LAUREN FRASER

ahwanee

I’d been there before, but not when it looked like that.

I’d felt its grandeur before, but not quite when it felt like that.

Too much has felt too out of sorts as of late. And too much of it, has felt out of my control, and I needed to reel myself back in. 

Coming from south + west, and 200+ miles away, I got a jumpstart the night before, to secure my ability to drive through the gateway to the land of the granite giants before the masses.

I woke up at 2:30 am at a Travel America, just outside of Fresno. June laying halfway on top of me. We both stretched our legs, I brushed my teeth. I folded up the backseat after I had gotten the car running, and onward we went.

I have a hard time driving in the dark at night, but for some reason when I get going really early, it doesn’t bother me so much.

Two hours later, we were seamlessly passing through the entrance, unstaffed. The familiarness of the Sierra was in abundance, + the meadows of Wawona were soon filled with lupines, and I could see some type of paintbrush in small red flashes on the banked side of the road.

Soon enough we rounded one corner of the road, and there it began. The towering granite in its various shades of gray.

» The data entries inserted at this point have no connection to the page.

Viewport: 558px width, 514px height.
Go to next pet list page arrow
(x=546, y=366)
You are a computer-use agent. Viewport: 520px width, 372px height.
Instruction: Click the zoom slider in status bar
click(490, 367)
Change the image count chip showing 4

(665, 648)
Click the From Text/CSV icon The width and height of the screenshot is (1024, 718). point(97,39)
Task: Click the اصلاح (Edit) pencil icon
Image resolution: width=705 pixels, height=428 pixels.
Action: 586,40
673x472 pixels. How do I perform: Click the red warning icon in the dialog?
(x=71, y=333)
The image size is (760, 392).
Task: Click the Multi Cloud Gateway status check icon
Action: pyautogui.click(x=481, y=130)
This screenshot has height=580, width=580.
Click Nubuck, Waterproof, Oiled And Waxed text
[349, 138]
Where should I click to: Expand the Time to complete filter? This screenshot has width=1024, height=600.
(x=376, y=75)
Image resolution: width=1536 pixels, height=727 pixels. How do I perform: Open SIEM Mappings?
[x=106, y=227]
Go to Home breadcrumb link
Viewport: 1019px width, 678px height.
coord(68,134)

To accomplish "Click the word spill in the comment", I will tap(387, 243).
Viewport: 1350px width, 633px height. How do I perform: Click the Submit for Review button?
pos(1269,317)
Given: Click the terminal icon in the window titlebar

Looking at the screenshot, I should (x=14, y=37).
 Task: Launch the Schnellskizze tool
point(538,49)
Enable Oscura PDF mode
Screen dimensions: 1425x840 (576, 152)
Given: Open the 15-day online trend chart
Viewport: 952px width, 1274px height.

With June in tow, I would be pretty tethered to the main + paved path, but the backcountry wasn’t the reason I was there. I wanted and I needed the humbling reminder that the granite giants never fail to provide. The world is immensely vast, and that feeling of being small in the presence of said giants invokes a feeling of awe, transcending my current understanding of the world.

It didn’t take long for me to feel strong feelings of humility. On all of my lefts and all of my rights, there was water flowing. The Merced ebbed, flowed powerfully yet peacefully, as ribbons of white water moved over the tops of the rocks and gracefully slid down the striated granite.